Branded as Synthetic Biological Intelligence (SBI), the system is designed to offer an alternative to conventional AI by leveraging the adaptability and energy efficiency of biological neurons.

Unlike traditional processors, which rely on fixed logic gates, SBI reportedly enables a more flexible and learning-capable computing framework. The emergence of competitors such as Cortical Labs underscores the momentum building around this new computing paradigm.

Despite competition, Kurtys insists the field is large enough for multiple players.

Partnerships and ethics

During the Covid pandemic, FinalSpark developed a system that allows researchers to run neuro-experiments remotely. The interest has been global: dozens of universities applied for access, but only 10 were selected to ensure sufficient availability. They are:

• University Côte d’Azur

• University of Michigan

• Free University of Berlin

• University of Exeter

• Lancaster University Leipzig

• University of York

• Oxford Brookes University

• University of Bath

• University of Bristol

• University of Tokyo

Researchers can stimulate and record neuron activity remotely, exploring their own ideas on this shared neuroplatform.

The company strikes a balance between academic openness and commercial rigor. While universities gain free access without retaining intellectual property, paying clients can develop proprietary applications. This dual model allows FinalSpark to foster innovation while protecting its core business strategy.

The ethical dimension is never far from the conversation.

“Consciousness is not really a scientific question—it’s more philosophical,” Kurtys said, noting that FinalSpark actively engages philosophers to explore the implications of biocomputing.

The company also anticipates future regulation, emphasizing its commitment to building trust and societal acceptance.

“We want the work we do to be accepted by society,” she added. “It’s crucial for us to be ready if new rules are required.”

Key facts and future outlook

With only six core members supported by three advisors, FinalSpark operates on a lean structure. Since its founding, about CHF 1 million has been invested in research and infrastructure, reflecting both its modest scale and its efficiency in pushing boundaries.

The company is also considering new laboratories beyond Switzerland, contingent on securing further investment.

FinalSpark’s mission resonates with a broader movement in biotechnology. As Jordan and Kutter point out, the trajectory of engineering has increasingly shifted from artificial to biological systems—whether in medicine, energy, or data storage. Biocomputing, they argue, could be the next logical step.

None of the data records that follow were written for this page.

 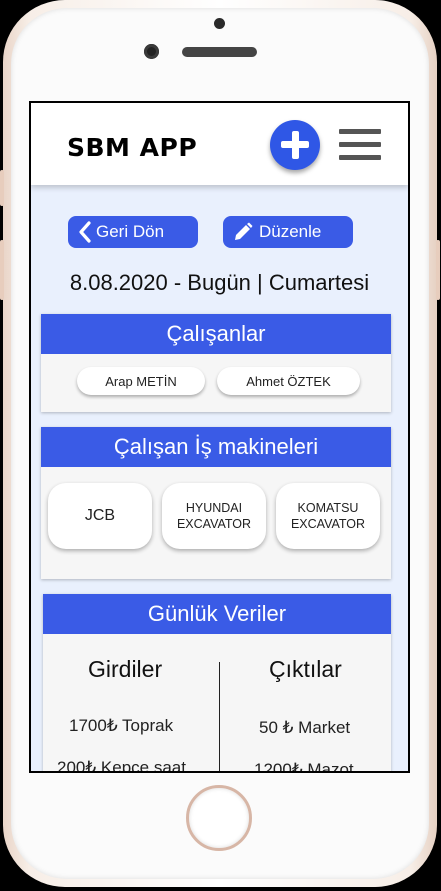 What do you see at coordinates (130, 232) in the screenshot?
I see `back-button-label: Geri Dön` at bounding box center [130, 232].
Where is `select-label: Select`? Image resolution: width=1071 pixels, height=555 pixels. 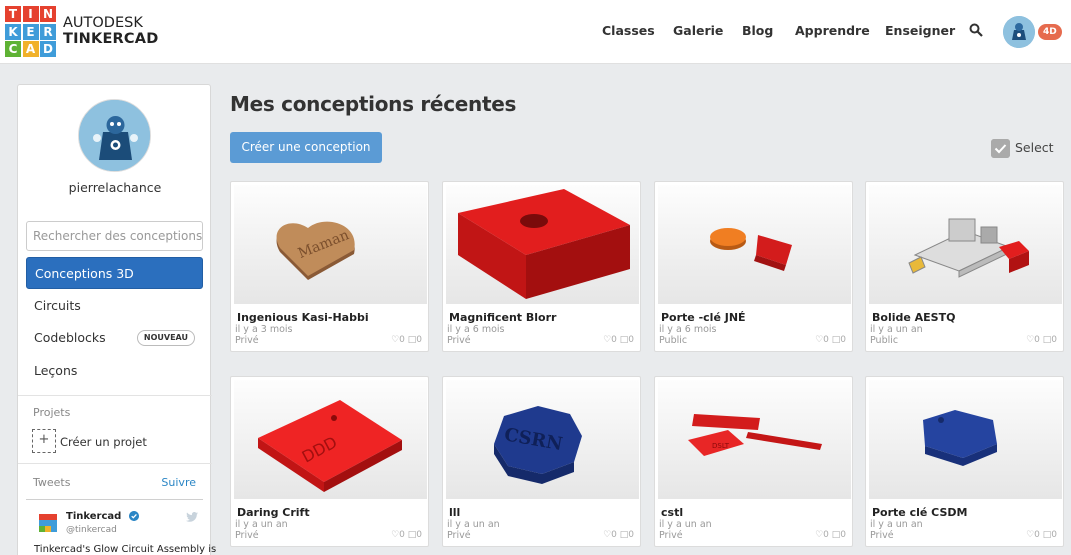
select-label: Select is located at coordinates (1034, 148).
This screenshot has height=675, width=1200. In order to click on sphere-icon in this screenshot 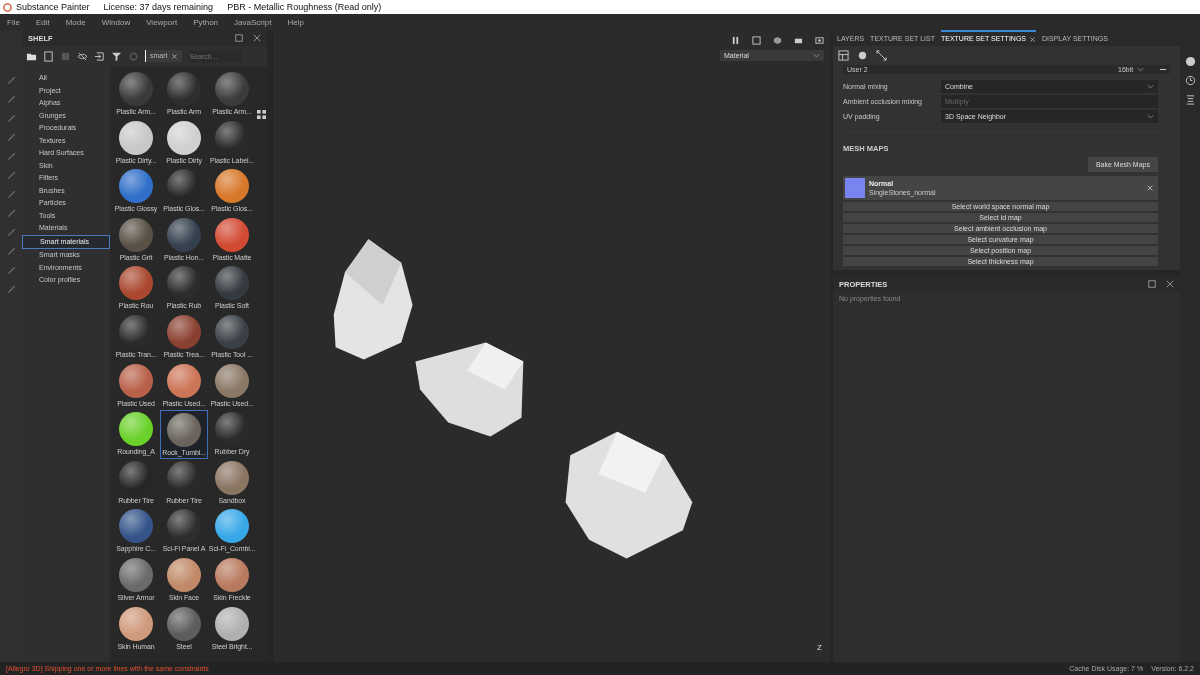, I will do `click(862, 56)`.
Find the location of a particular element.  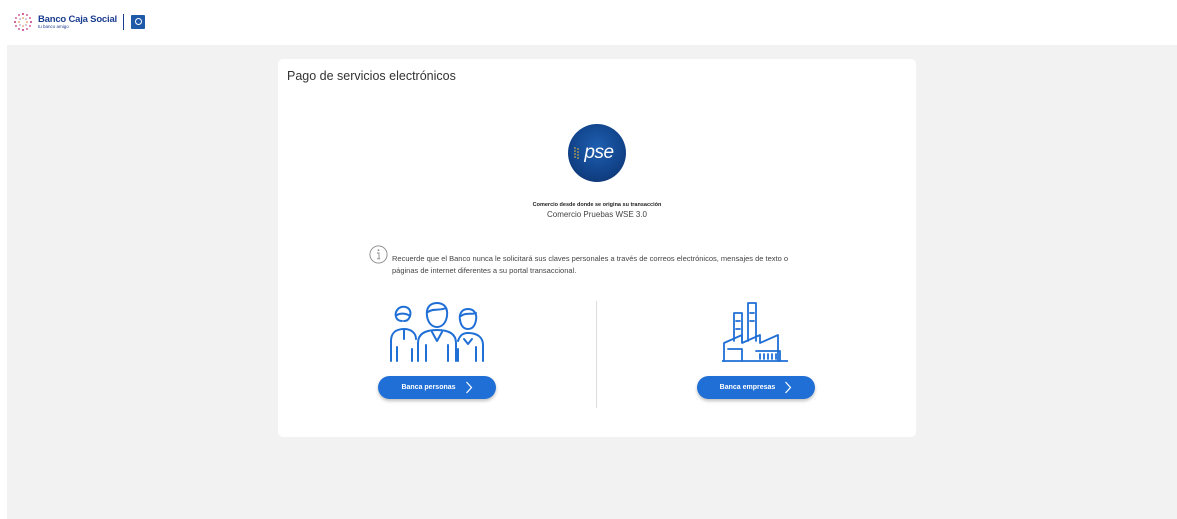

banca-personas-button: Banca personas is located at coordinates (437, 388).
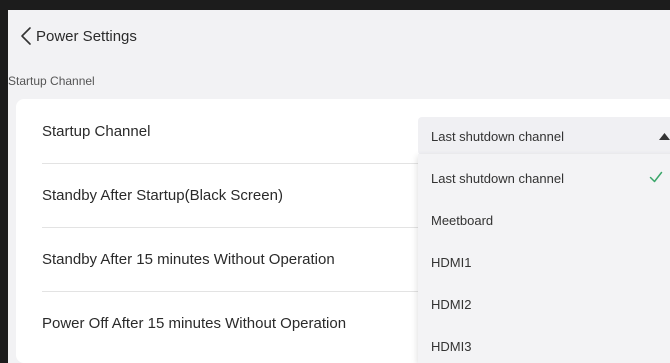 This screenshot has height=363, width=670. Describe the element at coordinates (452, 262) in the screenshot. I see `option-label: HDMI1` at that location.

In the longer term, Kurtys envisions bio-servers that run artificial neural networks on living neurons, delivering AI services at a fraction of today’s energy costs.

While questions of scale, control, and societal impact remain, FinalSpark’s experiments suggest a future where biology and computing converge in profound ways. For now, the company is navigating uncharted scientific terrain—seeking to prove that living neurons can indeed power the next wave of artificial intelligence.